Extract ->
*** Begin section ***
Actor and activist Mark Ruffalo has spoken to Congress about toxic “forever chemicals” that are contaminating the water, food and personal care products of people across the United States.
During his speech to congress he stressed the importance of cleaning up communities across the country, pointing out that more than 100 million Americans are likely drinking water contaminated with PFAS, and saying, “These chemicals don’t respect political boundaries.”
Ruffalo focuses on this issue in the new feature film ‘Dark Waters’, which he produced and stars in. The film follows environmental lawyer Rob Bilott, who took on DuPont after uncovering evidence that the company knowingly dumped toxic fluorinated chemicals, commonly called PFAS, into drinking water in and around Parkersburg, W.Va.
“In America, it falls to us – ordinary people – to prove that chemicals are toxic before the chemical is regulated by our government,” Ruffalo testified to the lawmakers. “That’s simply backwards. It’s the companies that make billions of dollars producing these chemicals who should be required to prove their products are safe.”
“Exposure to very low doses of some PFAS chemicals is associated with serious health risks, including cancer, reproductive harm, developmental harm, damage to the immune system, hormone disruption, and liver and kidney damage,” EWG Senior Vice President for Government Affairs Scott Faber told the committee. “To reduce the risks posed by PFAS contamination, Congress should address ongoing sources of PFAS contamination, document the sources and scope of existing PFAS contamination, and dramatically accelerate efforts to clean up existing PFAS contamination.”
*** End section ***
Data extract ->
*** Begin section ***
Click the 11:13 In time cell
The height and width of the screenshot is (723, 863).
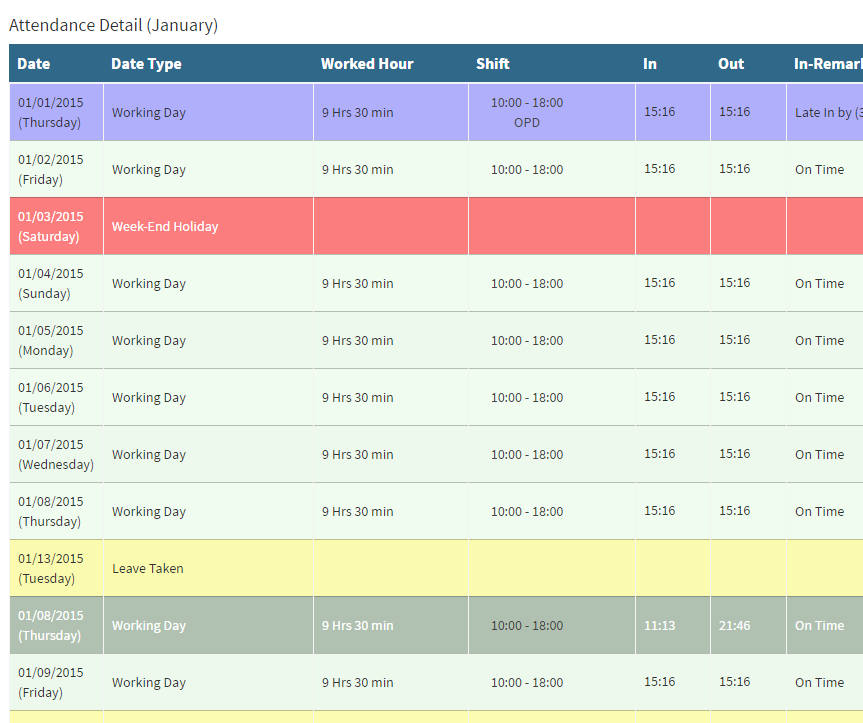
*** End section ***
Explore the material ->
a) Answer these questions from the PFAS article:
(i) How many Americans does Ruffalo say are likely drinking water contaminated with PFAS?
(ii) Which environmental lawyer does the film 'Dark Waters' follow?
(iii) Who told the committee that very low doses of some PFAS chemicals are associated with serious health risks?
b) Extend the PFAS article with a few more paragraphs after its final one.
The listing has no connection to the PFAS article.

Task-by-task results ->
a)
(i) More than 100 million.
(ii) Rob Bilott.
(iii) Scott Faber, EWG Senior Vice President for Government Affairs.

b)
EWG co-founder and President Ken Cook, who, beginning in 2002, helped Bilott expose DuPont’s decades-long coverup of the health hazards of the PFAS family of chemicals, applauded Ruffalo and Bilott for their tireless advocacy.
“Speaking truth to power is the hallmark for both Mark and Rob, and their campaign to protect the public from toxic chemicals is an indelible reminder of their staunch commitment to the health and well-being of Americans,” said Cook. “Standing up against powerful interests on behalf of average Americans is in their collective DNA, and we should all be grateful.”
EWG, along with the Social Science Health and Environmental Health Research Institute, tracks and maps PFAS contamination reported by federal and state authorities. To date, PFAS is known to contaminate public drinking water supplies serving at least 19 million people in 49 states.
The “Fight Forever Chemicals” campaign is a collaboration between Participant, EWG, the Natural Resources Defense Council and other environmental organizations. The campaign, driven by Participant, will launch a tour over the coming months that will include screenings of “Dark Waters” in a number of impacted communities in Colorado, Michigan, North Carolina and Vermont.
In 2017, DuPont and its spinoff company Chemours agreed to pay $671 million to settle a landmark lawsuit Bilott brought on behalf of 70,000 people in the mid-Ohio River Valley. The New York Times called Bilott “DuPont’s worst nightmare,” and his crusade earned him the Right Livelihood Award, widely known as the alternative Nobel Prize.
Bilott’s new book, “Exposure: Poisoned Water, a Conspiracy of Silence, and One Lawyer’s Twenty-Year Battle Against DuPont,” is a riveting first-person account of how he revealed the company’s dumping of the chemicals and the decades-long coverup of the health hazards of PFAS.